* GIVEN TASK A
Scale the coordinates in the listing below, covering only the lines starting with the line with "You are a computer-use agent." and going on through the line with "[x=24, y=79]". Give those lines again, requests included, with each coordinate in the answers multiplied by 2.2 and rounded to a whole number, halves rounded up.

Functional programming

First-class functions
Pure functions
Closures
Lazy evaluation

R supports many functional programming features.

First-class functions

Perhaps the most important feature is that R has first-class functions. While most programming languages involve defining functions or procedures, a language has first-class functions if in addition:

functions can be arguments to other functions
functions can be returned by functions
functions can be stored in data structures.

Essentially, functions are like any other variable.

You have already seen some functional features of R, such as the Map and Reduce functions, which take functions as arguments.

square <- function(x) x*x

unlist(Map(square, 1:5))

## [1]  1  4  9 16 25

Reduce(`+`, Map(square, 1:5), init=0)

## [1] 55

One can also return functions.

negate <- function(f) {
  function(...) {
    return(-f(...))
  }
}

negative.add <- negate(`+`)
negative.add(1, 2)

## [1] -3

Functions can be stored in lists.

arithmetic <- list(add=function(x,y) x+y, multiply=function(x,y) x*y)
arithmetic$add(1,2)

## [1] 3

Pure functions

In functional programming, one often aims to avoid functions that have side effects. That is, functions that modify global program state.

A function that always gives the same output for the same arguments and does not have any side effects is a pure function. These are very similar to mathematical functions and can be easier to reason about.

Typically, a few functions in data analysis software will need to be impure. For example, functions that perform I/O or generate pseudo-random numbers. The former is necessary to access data and/or report results.

* PROVIDED DATA

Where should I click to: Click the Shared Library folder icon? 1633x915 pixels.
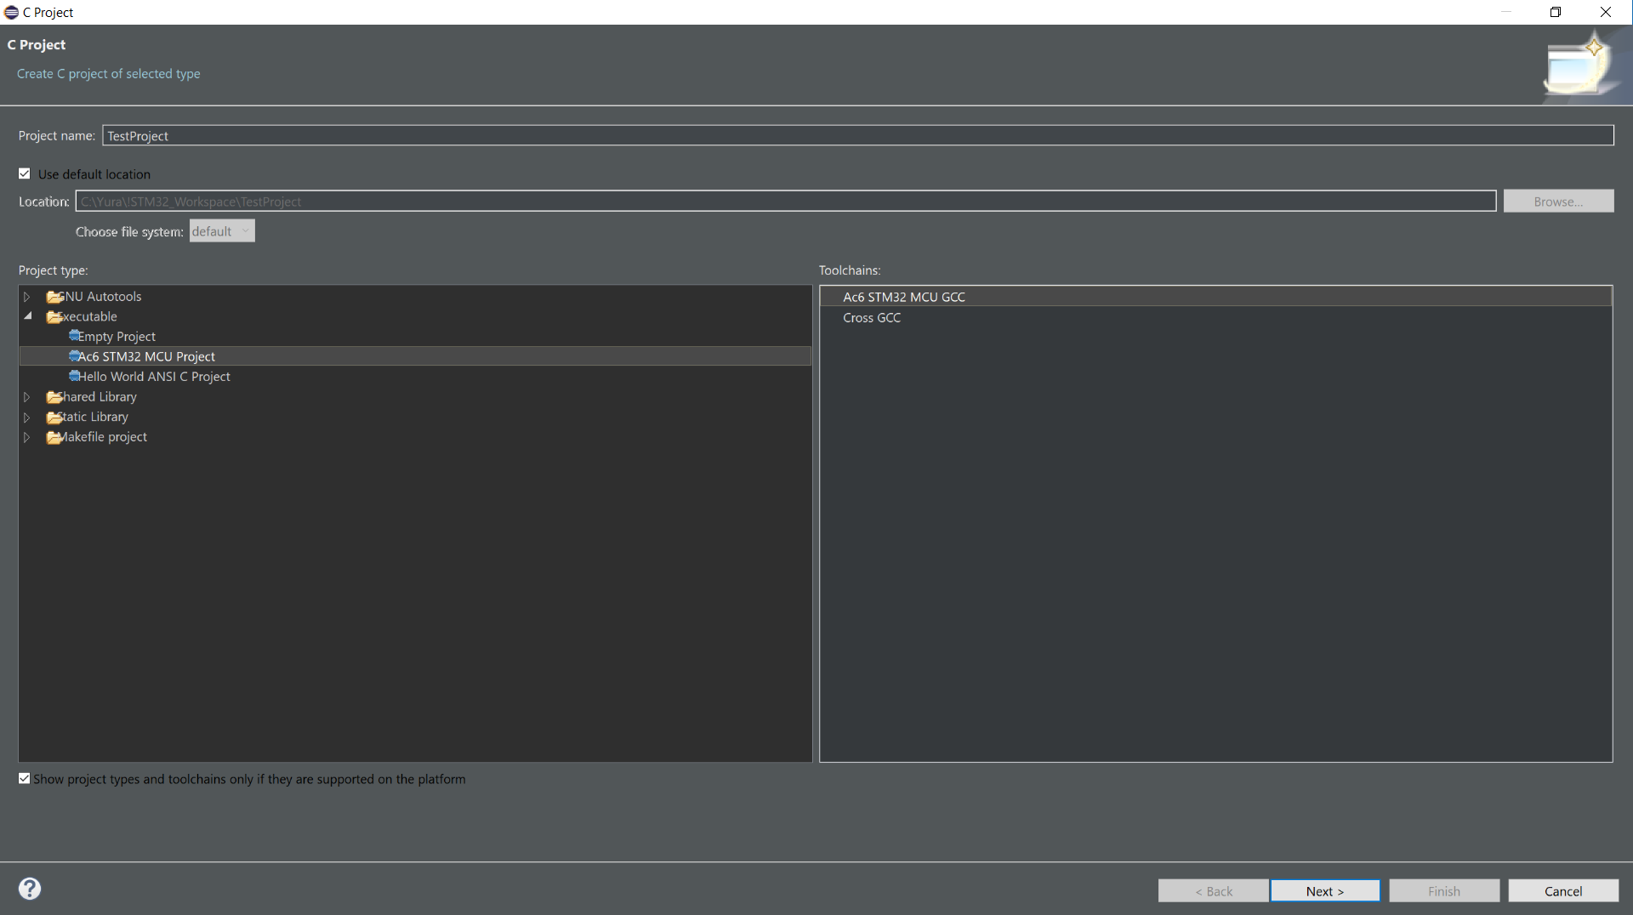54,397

...

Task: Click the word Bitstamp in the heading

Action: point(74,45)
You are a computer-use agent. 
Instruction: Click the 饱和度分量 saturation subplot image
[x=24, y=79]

* GIVEN TASK B
Return the passage of the functional programming text starting with "In functional programming, one" and going on through "to reason about.", copied word for word.

* FINISHED ANSWER A
You are a computer-use agent. 
Instruction: Click the 饱和度分量 saturation subplot image
[x=53, y=174]

* FINISHED ANSWER B
In functional programming, one often aims to avoid functions that have side effects. That is, functions that modify global program state.

A function that always gives the same output for the same arguments and does not have any side effects is a pure function. These are very similar to mathematical functions and can be easier to reason about.